In my spare time, I’ve taken an interest in digital art, especially fractal art. From there, I learned about Ultra Fractal, and later Apophysis. My interest in artistic endeavours later spread to photography with the purchase of a Canon Powershot A95.
I have deviantArt and digital blasphemy to thank for getting me interested in digital art. The former for the unlimited free webspace allowed (a novel concept at the time), and the latter for making me think, “I can do better than that.” Thus, I found a fractal program and got busy.
Since then, I’ve created several prints and made enough money to buy a couple pizzas. By no means is this a day job-I’d starve-but it is an opportunity to create beauty.
Digital Editing
There are tools every artist uses; from the fractal artist, the photographer, the photo manipulator, to the guy in his mom’s basement making anime wallpapers; they all use Adobe Photoshop or the equivalent.

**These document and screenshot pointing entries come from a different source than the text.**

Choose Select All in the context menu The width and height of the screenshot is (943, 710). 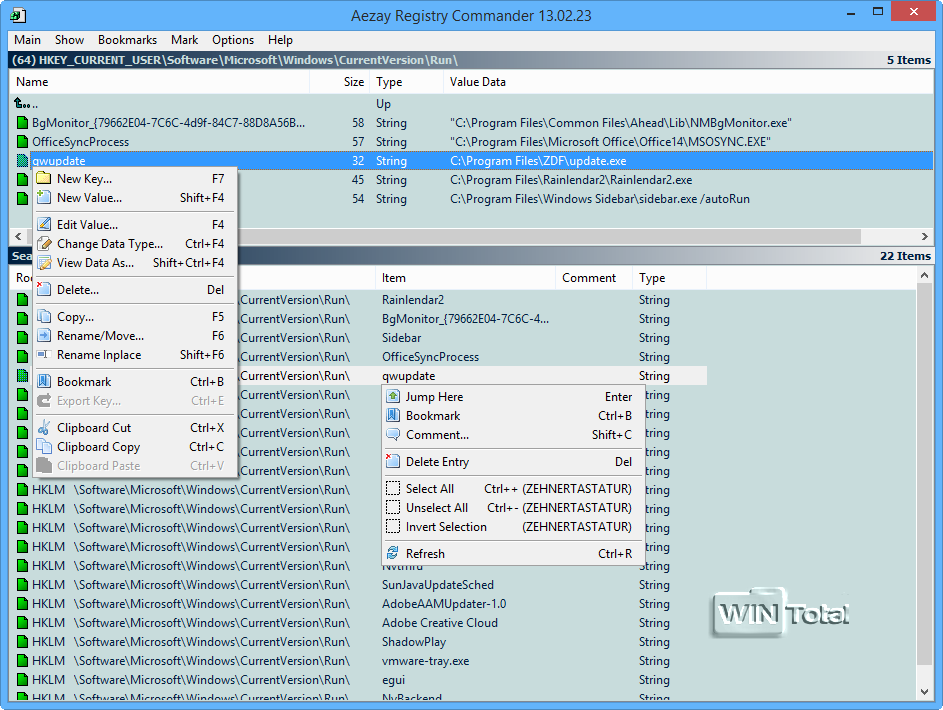[429, 489]
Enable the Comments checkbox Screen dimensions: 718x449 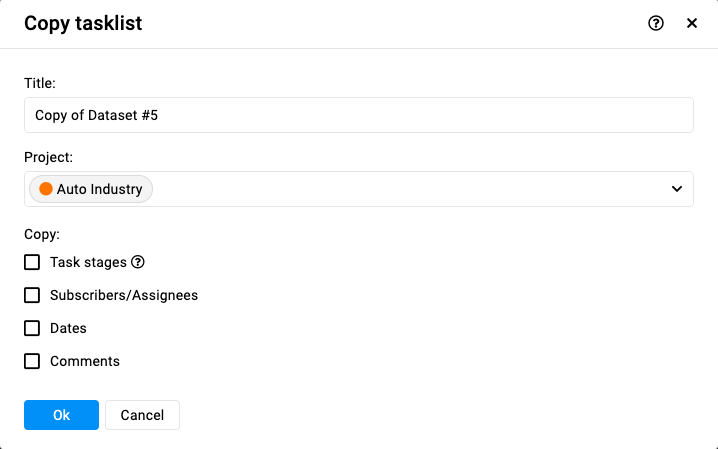tap(32, 361)
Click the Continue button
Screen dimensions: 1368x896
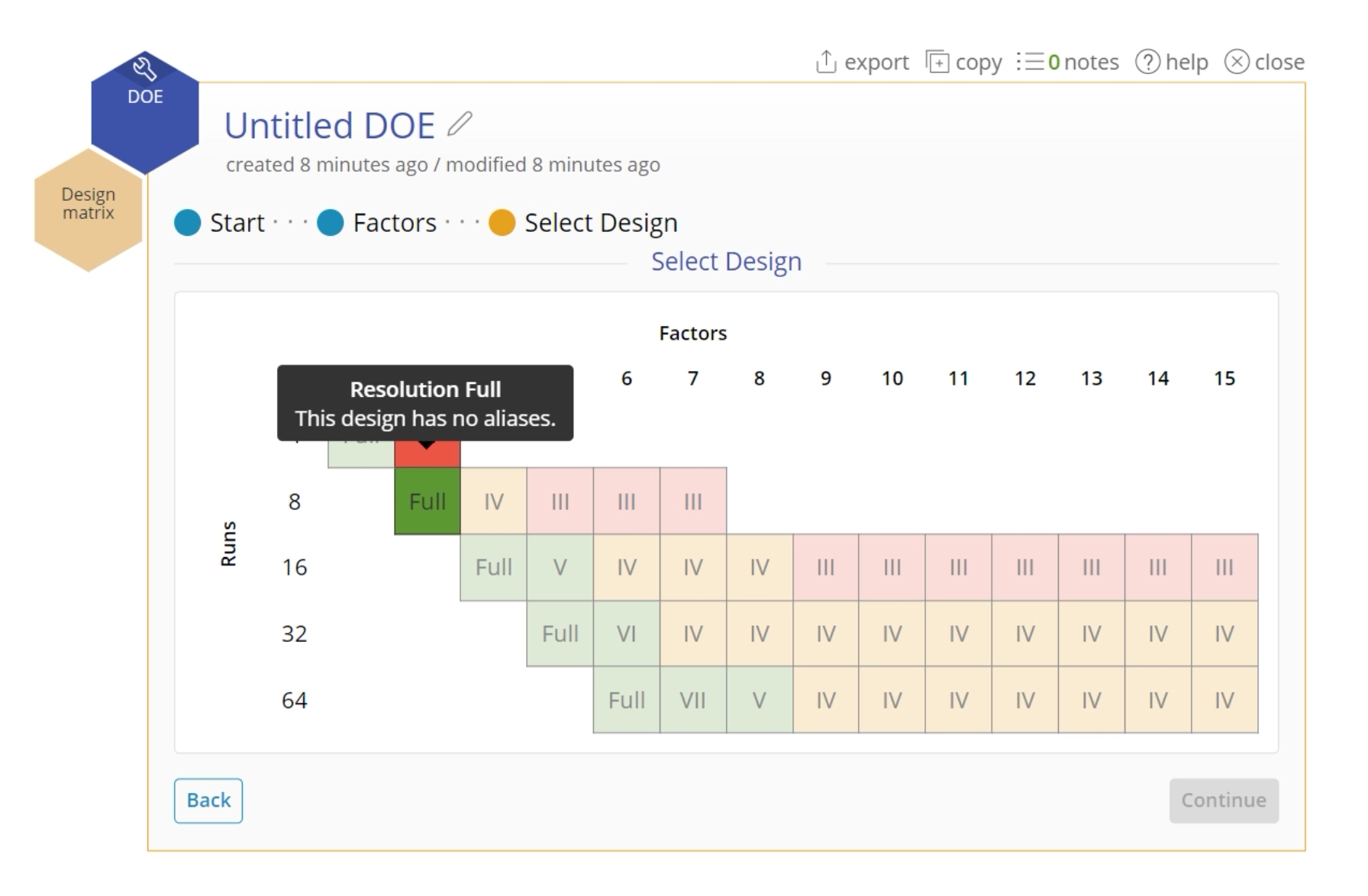tap(1224, 801)
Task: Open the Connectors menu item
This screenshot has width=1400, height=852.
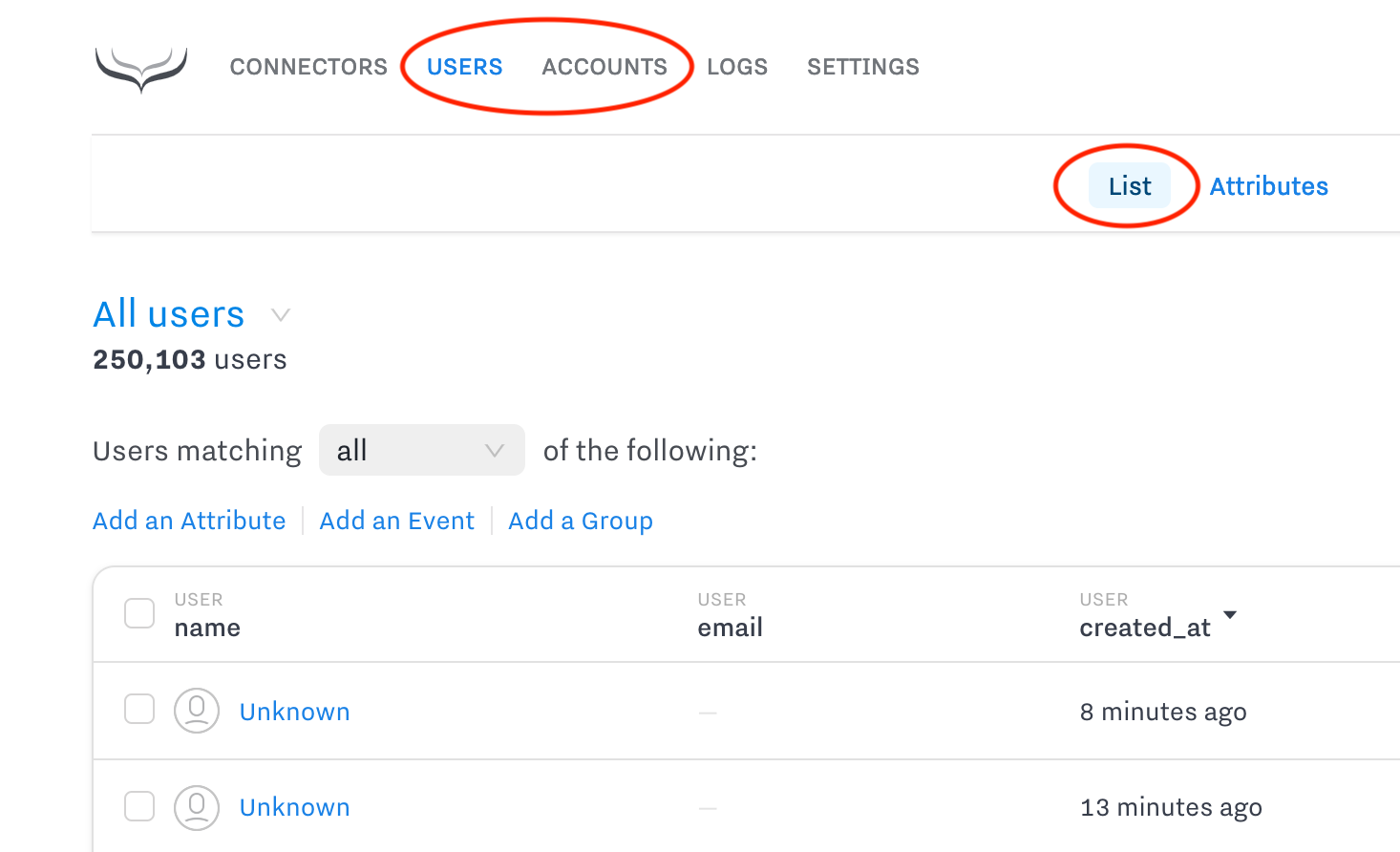Action: coord(308,67)
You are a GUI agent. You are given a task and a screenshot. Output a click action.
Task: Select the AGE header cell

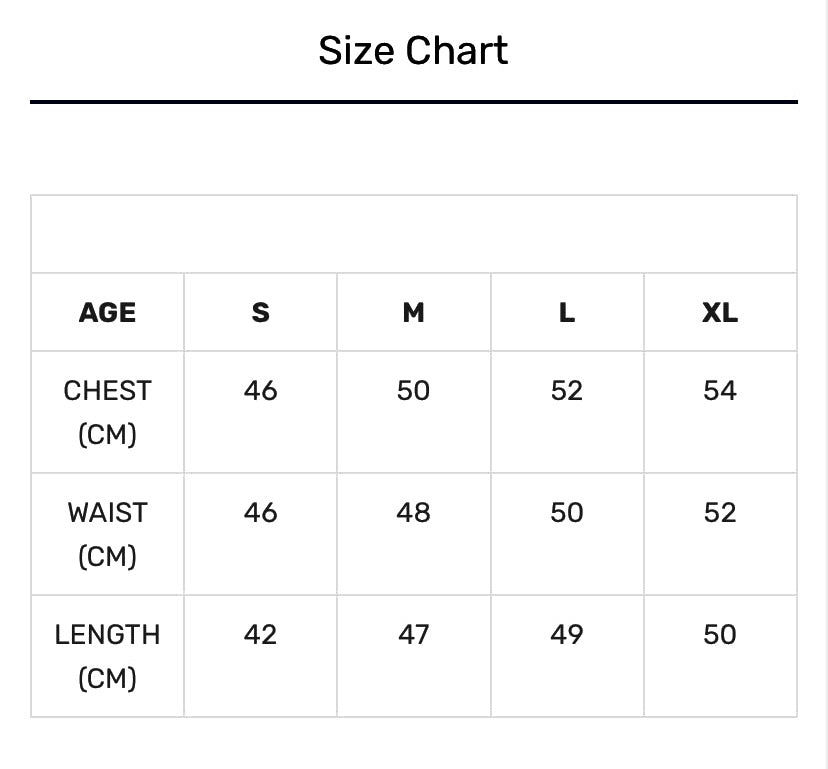107,313
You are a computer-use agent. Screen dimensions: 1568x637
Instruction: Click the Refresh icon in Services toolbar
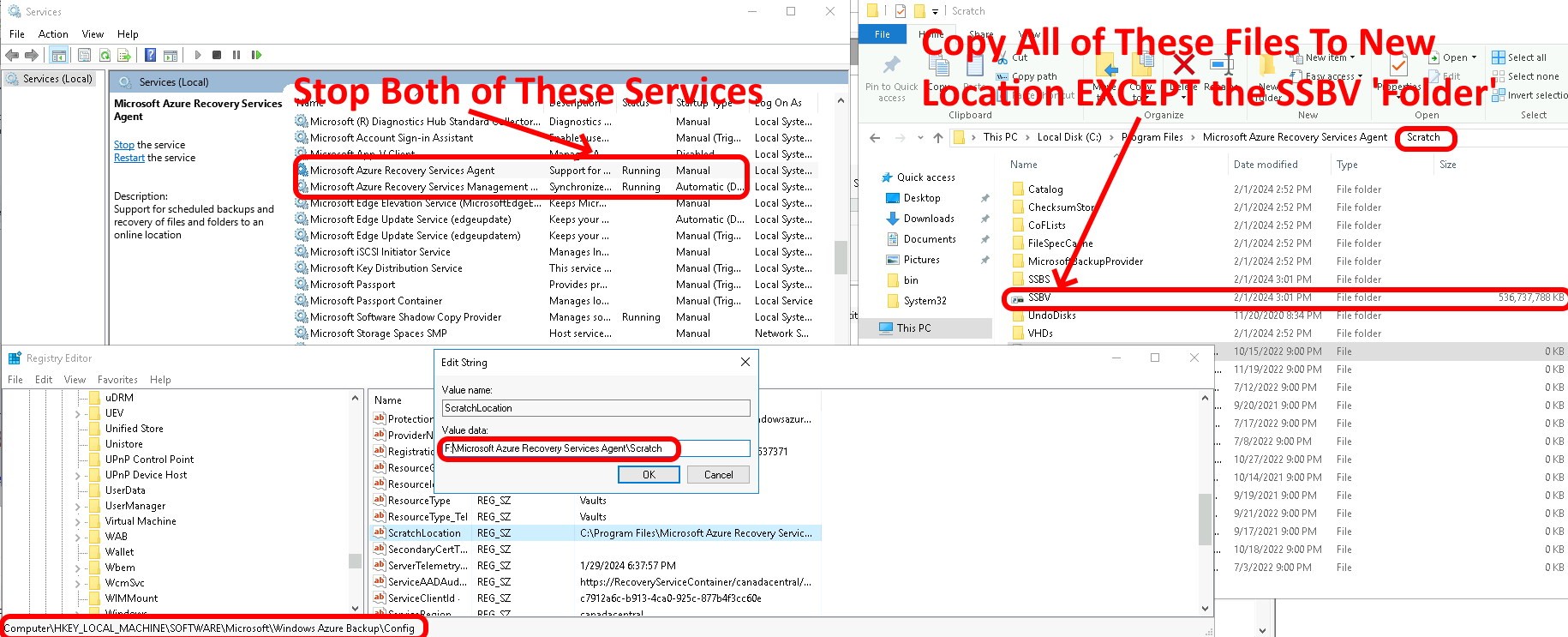coord(105,55)

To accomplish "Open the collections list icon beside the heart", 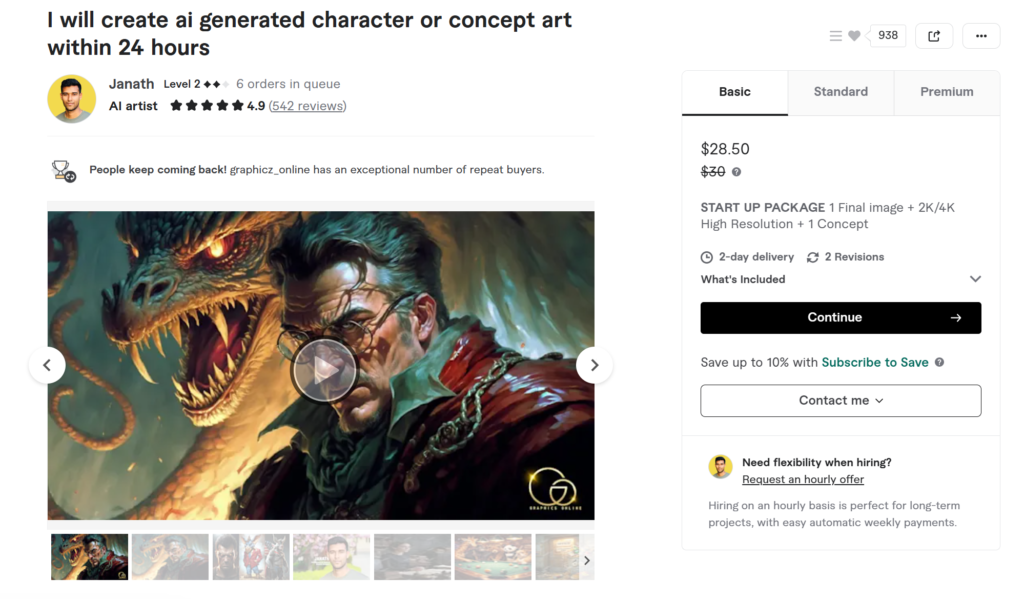I will [x=836, y=35].
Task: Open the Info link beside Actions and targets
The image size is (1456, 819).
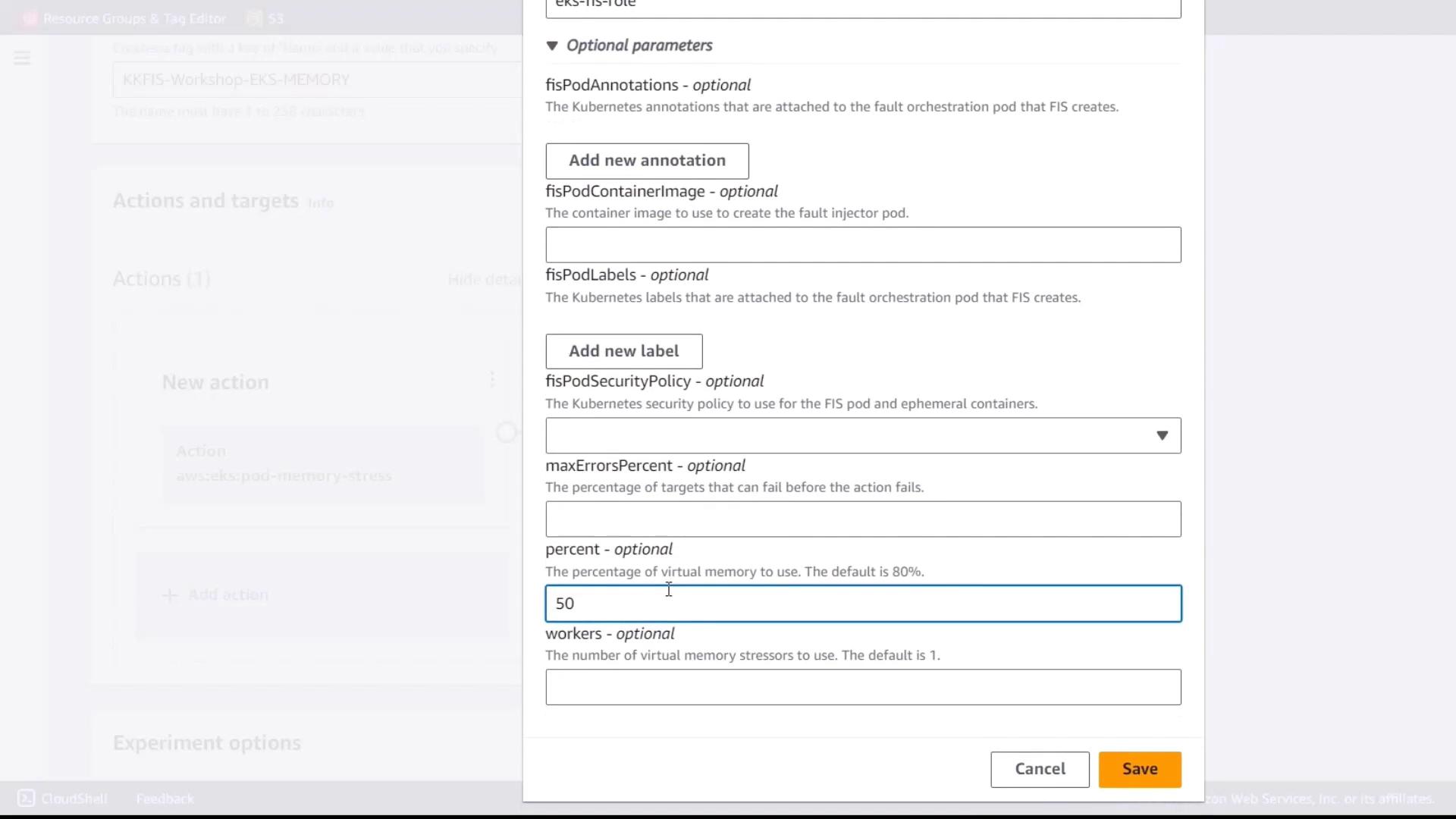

At $600 per copy, it’s usually pirated by individuals, while major companies may own a few licences. It’s cheaper to buy a computer than it is to put Photoshop on it. There are several free alternatives, of course; Paint.NET and GIMP are both solid applications.
A free program I strongly reccomend is Neat Image. It’s designed to remove noise from photographs, but I’ve found great success applying it to fractal art.
Fractals
Apophysis 2.0 (free) is my almost-exclusive fractal program of choice. While it doesn’t have the excellent render times of Ultra Fractal 4.0 ($59 or $129). Large prints take up to a month to render in Apophysis, but they are much more beautiful and organic than images generated in Ultra Fractal. Price was also an important part of that decision.